## Problem
Without changing a single character, write out every record below.

::::

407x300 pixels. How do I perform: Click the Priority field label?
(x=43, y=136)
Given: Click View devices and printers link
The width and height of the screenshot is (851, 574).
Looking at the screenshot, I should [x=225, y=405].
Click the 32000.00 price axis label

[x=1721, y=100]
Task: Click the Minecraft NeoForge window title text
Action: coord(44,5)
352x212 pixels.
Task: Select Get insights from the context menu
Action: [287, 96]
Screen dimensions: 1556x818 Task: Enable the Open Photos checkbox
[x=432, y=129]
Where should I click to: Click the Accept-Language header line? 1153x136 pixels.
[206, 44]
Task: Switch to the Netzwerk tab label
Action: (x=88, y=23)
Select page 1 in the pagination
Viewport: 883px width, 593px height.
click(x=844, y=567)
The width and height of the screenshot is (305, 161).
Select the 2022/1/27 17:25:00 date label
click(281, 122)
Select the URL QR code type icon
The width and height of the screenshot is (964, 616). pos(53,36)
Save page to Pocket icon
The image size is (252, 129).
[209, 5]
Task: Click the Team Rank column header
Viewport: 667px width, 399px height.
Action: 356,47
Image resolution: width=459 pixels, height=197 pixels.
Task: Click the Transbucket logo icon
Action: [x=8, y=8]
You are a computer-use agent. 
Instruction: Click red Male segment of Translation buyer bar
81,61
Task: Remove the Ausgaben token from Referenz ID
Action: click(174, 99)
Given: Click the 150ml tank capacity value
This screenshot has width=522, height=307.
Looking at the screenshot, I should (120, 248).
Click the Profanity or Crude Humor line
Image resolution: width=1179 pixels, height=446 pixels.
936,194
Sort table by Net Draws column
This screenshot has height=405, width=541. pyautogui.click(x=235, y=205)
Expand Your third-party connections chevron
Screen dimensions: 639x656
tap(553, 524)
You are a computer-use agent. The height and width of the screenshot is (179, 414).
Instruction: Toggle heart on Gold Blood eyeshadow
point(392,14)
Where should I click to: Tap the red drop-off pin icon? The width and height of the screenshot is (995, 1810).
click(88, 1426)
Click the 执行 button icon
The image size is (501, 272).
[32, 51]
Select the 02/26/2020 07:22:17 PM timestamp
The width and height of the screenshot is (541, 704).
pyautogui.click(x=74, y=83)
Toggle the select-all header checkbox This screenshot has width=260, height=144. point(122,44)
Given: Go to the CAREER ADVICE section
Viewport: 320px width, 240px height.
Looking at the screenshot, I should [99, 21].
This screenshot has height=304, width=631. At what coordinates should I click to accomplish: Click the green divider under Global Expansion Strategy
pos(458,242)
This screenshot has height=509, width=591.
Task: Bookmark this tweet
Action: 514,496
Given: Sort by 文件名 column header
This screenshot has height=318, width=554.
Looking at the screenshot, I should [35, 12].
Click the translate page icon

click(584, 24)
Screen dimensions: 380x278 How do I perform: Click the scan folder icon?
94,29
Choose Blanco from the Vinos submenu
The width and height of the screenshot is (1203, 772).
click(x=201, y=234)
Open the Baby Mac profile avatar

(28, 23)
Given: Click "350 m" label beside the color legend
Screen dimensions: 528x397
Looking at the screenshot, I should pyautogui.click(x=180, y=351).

::::

## Answer section
407x300 pixels. How do I perform: Click the Priority field label?
(x=43, y=136)
Given: Click View devices and printers link
The width and height of the screenshot is (851, 574).
Looking at the screenshot, I should [x=225, y=405].
Click the 32000.00 price axis label

[x=1721, y=100]
Task: Click the Minecraft NeoForge window title text
Action: coord(44,5)
352x212 pixels.
Task: Select Get insights from the context menu
Action: [287, 96]
Screen dimensions: 1556x818 Task: Enable the Open Photos checkbox
[x=432, y=129]
Where should I click to: Click the Accept-Language header line? 1153x136 pixels.
[206, 44]
Task: Switch to the Netzwerk tab label
Action: (x=88, y=23)
Select page 1 in the pagination
Viewport: 883px width, 593px height.
click(x=844, y=567)
The width and height of the screenshot is (305, 161).
Select the 2022/1/27 17:25:00 date label
click(281, 122)
Select the URL QR code type icon
The width and height of the screenshot is (964, 616). pos(53,36)
Save page to Pocket icon
The image size is (252, 129).
[209, 5]
Task: Click the Team Rank column header
Viewport: 667px width, 399px height.
Action: 356,47
Image resolution: width=459 pixels, height=197 pixels.
Task: Click the Transbucket logo icon
Action: [x=8, y=8]
You are a computer-use agent. 
Instruction: Click red Male segment of Translation buyer bar
81,61
Task: Remove the Ausgaben token from Referenz ID
Action: click(174, 99)
Given: Click the 150ml tank capacity value
This screenshot has width=522, height=307.
Looking at the screenshot, I should (120, 248).
Click the Profanity or Crude Humor line
Image resolution: width=1179 pixels, height=446 pixels.
936,194
Sort table by Net Draws column
This screenshot has height=405, width=541. pyautogui.click(x=235, y=205)
Expand Your third-party connections chevron
Screen dimensions: 639x656
tap(553, 524)
You are a computer-use agent. The height and width of the screenshot is (179, 414).
Instruction: Toggle heart on Gold Blood eyeshadow
point(392,14)
Where should I click to: Tap the red drop-off pin icon? The width and height of the screenshot is (995, 1810).
click(88, 1426)
Click the 执行 button icon
The image size is (501, 272).
[32, 51]
Select the 02/26/2020 07:22:17 PM timestamp
The width and height of the screenshot is (541, 704).
pyautogui.click(x=74, y=83)
Toggle the select-all header checkbox This screenshot has width=260, height=144. point(122,44)
Given: Go to the CAREER ADVICE section
Viewport: 320px width, 240px height.
Looking at the screenshot, I should [99, 21].
This screenshot has height=304, width=631. At what coordinates should I click to accomplish: Click the green divider under Global Expansion Strategy
pos(458,242)
This screenshot has height=509, width=591.
Task: Bookmark this tweet
Action: 514,496
Given: Sort by 文件名 column header
This screenshot has height=318, width=554.
Looking at the screenshot, I should [35, 12].
Click the translate page icon

click(584, 24)
Screen dimensions: 380x278 How do I perform: Click the scan folder icon?
94,29
Choose Blanco from the Vinos submenu
The width and height of the screenshot is (1203, 772).
click(x=201, y=234)
Open the Baby Mac profile avatar

(28, 23)
Given: Click "350 m" label beside the color legend
Screen dimensions: 528x397
Looking at the screenshot, I should pyautogui.click(x=180, y=351).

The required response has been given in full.